Ehrlich gesagt hatte ich große Bedenken gegen die Konzernzerschlagung (vergleiche mein Artikel vom 10.07.). Die damit verbundenen Kosten und die Unruhe, die solch ein Umbau samt Stühlerücken bei den Arbeitnehmern verursacht, das fand ich besorgniserregend und den Aufwand nicht wert. Schließlich ist thyssenkrupp trotz der Rückkehr zur Profitabilität bilanziell immer noch ziemlich schwach auf der Brust und sollte sich erst einmal nachhaltig stabilisieren.

Aber so wie es jetzt vorgeschlagen wurde, ergibt das wirklich Sinn für mich. „thyssenkrupp Industrials“ wird sehr Engineering-lastig und „thyssenkrupp Materials“ deckt die Stahllieferkette ab, von den Vorprodukten über den Handel bis hin zum Stahlservice und großen Stahlkomponenten und -endprodukten.
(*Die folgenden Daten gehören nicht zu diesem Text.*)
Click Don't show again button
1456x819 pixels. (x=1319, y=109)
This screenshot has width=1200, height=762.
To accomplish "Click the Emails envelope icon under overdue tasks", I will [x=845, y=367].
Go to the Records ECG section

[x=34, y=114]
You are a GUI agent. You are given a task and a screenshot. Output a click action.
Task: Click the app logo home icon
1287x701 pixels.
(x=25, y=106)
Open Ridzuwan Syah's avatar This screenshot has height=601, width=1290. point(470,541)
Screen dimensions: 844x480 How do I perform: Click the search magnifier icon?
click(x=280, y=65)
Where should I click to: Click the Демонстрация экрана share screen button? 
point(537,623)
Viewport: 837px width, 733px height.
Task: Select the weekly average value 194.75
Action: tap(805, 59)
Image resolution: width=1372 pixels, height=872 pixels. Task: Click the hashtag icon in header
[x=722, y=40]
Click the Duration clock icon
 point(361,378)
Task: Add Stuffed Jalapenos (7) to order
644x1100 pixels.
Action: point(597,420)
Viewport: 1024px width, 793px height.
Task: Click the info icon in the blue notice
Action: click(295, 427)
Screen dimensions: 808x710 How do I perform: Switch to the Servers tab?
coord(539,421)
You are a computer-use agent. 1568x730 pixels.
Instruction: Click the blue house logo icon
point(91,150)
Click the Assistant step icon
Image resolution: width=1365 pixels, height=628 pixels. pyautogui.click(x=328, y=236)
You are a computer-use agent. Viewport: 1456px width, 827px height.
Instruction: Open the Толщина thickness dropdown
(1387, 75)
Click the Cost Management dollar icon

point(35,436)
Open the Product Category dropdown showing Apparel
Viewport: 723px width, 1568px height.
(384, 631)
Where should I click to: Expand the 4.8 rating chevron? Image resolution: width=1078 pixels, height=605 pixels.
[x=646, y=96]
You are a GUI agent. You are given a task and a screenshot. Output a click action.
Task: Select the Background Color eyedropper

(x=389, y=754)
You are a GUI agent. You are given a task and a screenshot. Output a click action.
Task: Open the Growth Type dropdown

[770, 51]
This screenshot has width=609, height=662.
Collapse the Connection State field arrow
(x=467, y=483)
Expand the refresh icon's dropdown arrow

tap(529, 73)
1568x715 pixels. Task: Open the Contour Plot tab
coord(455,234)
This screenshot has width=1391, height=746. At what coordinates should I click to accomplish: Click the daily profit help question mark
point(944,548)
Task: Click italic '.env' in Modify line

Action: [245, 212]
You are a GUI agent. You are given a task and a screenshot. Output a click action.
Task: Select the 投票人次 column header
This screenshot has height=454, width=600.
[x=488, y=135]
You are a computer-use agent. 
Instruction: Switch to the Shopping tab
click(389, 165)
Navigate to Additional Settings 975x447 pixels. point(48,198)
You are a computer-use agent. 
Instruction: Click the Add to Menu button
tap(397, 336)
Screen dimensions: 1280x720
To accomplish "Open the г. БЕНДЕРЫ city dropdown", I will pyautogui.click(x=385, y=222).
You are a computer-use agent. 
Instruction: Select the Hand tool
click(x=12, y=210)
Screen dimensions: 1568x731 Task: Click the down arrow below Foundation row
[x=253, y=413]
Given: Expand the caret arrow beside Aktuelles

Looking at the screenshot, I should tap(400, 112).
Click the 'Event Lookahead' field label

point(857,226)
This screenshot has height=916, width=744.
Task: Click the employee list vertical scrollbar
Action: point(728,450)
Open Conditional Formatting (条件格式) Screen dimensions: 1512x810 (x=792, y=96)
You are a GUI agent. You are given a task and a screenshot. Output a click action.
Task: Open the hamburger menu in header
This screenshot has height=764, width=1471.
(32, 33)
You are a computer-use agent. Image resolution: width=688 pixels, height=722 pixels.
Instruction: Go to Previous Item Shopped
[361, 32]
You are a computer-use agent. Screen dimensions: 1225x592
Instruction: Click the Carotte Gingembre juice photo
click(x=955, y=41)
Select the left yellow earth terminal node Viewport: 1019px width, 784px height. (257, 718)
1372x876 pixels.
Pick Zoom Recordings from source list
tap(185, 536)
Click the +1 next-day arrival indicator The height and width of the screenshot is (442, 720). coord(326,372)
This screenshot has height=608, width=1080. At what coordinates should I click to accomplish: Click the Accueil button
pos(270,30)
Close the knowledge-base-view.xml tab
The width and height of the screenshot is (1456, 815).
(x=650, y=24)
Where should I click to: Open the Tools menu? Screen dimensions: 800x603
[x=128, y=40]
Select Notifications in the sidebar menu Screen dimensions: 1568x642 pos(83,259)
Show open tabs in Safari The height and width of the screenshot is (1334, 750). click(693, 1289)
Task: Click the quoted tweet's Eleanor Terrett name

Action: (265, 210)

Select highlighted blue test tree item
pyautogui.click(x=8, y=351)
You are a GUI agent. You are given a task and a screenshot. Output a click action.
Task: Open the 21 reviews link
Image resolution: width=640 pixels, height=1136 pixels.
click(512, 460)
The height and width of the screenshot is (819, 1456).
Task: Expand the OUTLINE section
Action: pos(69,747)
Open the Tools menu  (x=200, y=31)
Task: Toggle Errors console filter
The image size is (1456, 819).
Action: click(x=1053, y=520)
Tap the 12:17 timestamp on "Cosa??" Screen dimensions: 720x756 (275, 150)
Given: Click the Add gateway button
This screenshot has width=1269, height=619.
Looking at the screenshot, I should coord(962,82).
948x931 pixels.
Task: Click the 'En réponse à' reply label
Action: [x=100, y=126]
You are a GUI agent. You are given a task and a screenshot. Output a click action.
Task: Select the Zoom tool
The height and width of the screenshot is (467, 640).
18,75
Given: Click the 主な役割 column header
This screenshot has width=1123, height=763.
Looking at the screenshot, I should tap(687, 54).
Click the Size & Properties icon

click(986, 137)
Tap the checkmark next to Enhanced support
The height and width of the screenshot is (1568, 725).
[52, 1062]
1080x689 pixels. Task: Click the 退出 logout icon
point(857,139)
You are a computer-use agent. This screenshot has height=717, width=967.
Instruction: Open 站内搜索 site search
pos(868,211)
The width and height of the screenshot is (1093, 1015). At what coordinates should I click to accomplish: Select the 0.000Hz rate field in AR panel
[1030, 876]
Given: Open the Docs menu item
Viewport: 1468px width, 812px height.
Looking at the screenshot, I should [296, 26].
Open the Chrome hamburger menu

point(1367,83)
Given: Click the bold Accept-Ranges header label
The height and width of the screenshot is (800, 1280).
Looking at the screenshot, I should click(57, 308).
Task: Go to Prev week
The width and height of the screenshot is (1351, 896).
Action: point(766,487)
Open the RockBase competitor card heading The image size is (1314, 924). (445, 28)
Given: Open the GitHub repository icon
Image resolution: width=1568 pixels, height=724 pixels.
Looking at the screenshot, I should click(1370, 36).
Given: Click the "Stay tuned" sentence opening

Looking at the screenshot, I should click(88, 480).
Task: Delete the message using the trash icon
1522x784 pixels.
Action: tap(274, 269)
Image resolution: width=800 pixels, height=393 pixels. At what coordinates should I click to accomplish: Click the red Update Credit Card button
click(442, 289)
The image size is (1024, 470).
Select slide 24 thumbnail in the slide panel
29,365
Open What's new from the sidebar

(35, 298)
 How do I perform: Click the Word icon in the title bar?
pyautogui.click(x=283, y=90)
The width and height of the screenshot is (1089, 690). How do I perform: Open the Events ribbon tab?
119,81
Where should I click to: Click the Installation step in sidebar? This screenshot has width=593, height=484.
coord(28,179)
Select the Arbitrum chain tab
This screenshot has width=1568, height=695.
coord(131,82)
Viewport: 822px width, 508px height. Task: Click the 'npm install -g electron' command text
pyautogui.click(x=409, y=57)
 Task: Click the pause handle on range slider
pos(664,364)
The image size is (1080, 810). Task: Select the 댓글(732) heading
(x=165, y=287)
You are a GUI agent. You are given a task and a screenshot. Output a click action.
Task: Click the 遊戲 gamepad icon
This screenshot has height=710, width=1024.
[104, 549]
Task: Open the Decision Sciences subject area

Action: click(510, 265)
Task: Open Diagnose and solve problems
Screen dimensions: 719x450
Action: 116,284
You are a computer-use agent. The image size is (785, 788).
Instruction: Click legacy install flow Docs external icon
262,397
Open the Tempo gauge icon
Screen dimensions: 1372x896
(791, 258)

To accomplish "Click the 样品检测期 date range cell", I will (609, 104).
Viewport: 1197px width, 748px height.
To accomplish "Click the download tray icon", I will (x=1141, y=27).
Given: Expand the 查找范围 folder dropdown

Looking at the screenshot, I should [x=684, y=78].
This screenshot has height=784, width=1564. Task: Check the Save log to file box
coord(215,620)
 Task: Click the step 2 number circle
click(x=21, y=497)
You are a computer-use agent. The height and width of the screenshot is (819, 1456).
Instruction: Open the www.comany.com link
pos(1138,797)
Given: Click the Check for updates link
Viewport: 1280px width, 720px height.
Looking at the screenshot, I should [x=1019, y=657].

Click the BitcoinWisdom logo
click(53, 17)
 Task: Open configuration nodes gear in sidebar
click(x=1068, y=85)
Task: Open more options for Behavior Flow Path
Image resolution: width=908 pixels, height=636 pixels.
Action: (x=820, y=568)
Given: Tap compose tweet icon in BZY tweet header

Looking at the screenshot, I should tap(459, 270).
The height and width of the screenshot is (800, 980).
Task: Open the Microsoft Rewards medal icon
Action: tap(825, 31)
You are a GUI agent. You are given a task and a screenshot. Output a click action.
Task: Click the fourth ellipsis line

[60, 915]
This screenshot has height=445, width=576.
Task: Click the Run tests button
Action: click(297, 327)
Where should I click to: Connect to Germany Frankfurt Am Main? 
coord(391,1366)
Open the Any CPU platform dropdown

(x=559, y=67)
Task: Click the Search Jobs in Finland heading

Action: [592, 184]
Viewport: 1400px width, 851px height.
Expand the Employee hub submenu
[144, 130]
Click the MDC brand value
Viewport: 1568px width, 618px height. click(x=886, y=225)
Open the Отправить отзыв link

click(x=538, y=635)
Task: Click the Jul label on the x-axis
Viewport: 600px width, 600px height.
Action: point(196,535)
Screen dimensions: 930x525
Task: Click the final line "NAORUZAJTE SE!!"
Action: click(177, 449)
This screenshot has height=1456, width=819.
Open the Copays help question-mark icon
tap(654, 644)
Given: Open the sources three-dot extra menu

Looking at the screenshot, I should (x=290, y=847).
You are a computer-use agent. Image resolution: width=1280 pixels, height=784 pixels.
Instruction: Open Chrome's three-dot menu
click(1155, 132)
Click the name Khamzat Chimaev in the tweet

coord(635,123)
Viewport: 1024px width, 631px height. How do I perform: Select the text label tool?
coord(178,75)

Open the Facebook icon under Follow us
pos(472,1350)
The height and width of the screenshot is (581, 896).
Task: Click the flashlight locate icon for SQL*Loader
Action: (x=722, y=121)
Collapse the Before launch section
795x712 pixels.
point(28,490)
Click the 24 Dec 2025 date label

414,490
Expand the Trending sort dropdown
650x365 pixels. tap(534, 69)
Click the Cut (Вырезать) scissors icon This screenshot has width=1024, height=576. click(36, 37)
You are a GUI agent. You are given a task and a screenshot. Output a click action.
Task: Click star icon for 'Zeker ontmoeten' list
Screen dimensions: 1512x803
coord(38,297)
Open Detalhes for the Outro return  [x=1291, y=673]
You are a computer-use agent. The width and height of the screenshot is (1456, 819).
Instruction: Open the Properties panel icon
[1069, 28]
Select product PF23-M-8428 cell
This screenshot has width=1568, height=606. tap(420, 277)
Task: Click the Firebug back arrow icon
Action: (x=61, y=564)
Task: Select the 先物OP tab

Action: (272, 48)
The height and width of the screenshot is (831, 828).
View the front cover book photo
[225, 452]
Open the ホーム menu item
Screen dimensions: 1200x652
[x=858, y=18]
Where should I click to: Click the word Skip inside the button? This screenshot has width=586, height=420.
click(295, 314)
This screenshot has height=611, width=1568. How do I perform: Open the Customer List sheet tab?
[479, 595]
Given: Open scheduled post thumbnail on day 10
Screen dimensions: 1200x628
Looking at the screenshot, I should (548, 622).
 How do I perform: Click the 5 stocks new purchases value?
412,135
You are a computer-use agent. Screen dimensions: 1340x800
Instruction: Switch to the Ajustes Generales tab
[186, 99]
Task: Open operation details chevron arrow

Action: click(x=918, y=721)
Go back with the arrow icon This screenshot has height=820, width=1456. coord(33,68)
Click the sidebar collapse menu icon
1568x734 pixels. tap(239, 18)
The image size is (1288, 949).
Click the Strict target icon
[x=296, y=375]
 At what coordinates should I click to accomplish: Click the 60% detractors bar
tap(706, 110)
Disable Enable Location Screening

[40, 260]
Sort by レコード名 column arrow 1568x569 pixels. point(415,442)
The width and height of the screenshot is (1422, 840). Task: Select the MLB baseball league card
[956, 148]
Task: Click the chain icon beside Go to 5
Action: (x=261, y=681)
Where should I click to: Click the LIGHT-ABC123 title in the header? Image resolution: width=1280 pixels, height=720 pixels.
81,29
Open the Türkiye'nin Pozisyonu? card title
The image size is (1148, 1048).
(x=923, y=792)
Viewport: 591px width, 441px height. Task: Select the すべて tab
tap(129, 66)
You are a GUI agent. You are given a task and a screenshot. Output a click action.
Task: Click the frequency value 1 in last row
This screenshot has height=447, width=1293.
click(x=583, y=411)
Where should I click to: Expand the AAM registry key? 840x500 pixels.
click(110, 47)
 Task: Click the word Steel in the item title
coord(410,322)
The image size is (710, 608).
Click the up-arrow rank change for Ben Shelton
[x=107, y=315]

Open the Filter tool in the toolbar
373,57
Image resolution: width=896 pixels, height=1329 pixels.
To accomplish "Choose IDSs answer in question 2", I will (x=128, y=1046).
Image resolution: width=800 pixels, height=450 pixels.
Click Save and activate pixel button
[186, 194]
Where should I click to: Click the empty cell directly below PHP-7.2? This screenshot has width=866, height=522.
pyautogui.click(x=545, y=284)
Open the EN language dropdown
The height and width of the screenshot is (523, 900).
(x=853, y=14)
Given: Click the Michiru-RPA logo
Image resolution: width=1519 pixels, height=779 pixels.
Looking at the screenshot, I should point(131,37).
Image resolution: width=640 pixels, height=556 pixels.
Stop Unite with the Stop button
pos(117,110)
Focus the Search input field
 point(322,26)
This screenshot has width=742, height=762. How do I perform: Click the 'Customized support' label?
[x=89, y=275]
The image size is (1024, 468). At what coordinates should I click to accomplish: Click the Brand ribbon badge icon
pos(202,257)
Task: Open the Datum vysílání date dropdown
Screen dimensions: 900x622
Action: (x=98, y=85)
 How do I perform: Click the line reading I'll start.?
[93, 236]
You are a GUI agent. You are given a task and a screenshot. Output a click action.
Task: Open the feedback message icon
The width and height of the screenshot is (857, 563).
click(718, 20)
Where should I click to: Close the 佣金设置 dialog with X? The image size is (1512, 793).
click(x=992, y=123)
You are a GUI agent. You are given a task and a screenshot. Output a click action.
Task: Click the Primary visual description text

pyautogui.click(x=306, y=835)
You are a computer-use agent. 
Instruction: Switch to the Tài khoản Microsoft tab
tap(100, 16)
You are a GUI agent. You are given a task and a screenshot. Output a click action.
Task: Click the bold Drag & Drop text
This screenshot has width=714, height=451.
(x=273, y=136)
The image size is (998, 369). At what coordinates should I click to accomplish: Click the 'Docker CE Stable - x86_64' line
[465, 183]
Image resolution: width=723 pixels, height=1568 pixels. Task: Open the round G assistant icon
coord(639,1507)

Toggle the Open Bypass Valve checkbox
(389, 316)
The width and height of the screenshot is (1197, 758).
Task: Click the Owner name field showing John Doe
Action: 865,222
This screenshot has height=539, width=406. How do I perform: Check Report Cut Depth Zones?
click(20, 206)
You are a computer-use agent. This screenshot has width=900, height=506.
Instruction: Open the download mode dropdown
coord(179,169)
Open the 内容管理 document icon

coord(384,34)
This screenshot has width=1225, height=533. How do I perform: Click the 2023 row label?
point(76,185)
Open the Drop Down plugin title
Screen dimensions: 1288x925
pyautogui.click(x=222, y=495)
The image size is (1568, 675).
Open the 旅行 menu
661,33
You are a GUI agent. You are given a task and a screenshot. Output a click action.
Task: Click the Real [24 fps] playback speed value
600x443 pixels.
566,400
Damit bekommen wir eine interessante Alternative zu den Aktien von Salzgitter (WKN:620200), die sehr ähnlich aufgestellt ist.

Etwas gestutzt habe ich, warum die Autoteile im Engineering-Bereich untergekommen sind, anstatt bei den Stahlkomponenten. Schließlich sind Produktionslinien und Fahrzeugkomponenten aus Vertriebssicht zwei völlig unterschiedliche Paar Schuhe, sodass eine Zusammenfassung nicht unbedingt logisch erscheint. Aber ich denke, in diesem Fall kann man das machen, zumal die Komponenten auch technisch immer anspruchsvoller werden und nicht mehr reine Stahlprodukte sind.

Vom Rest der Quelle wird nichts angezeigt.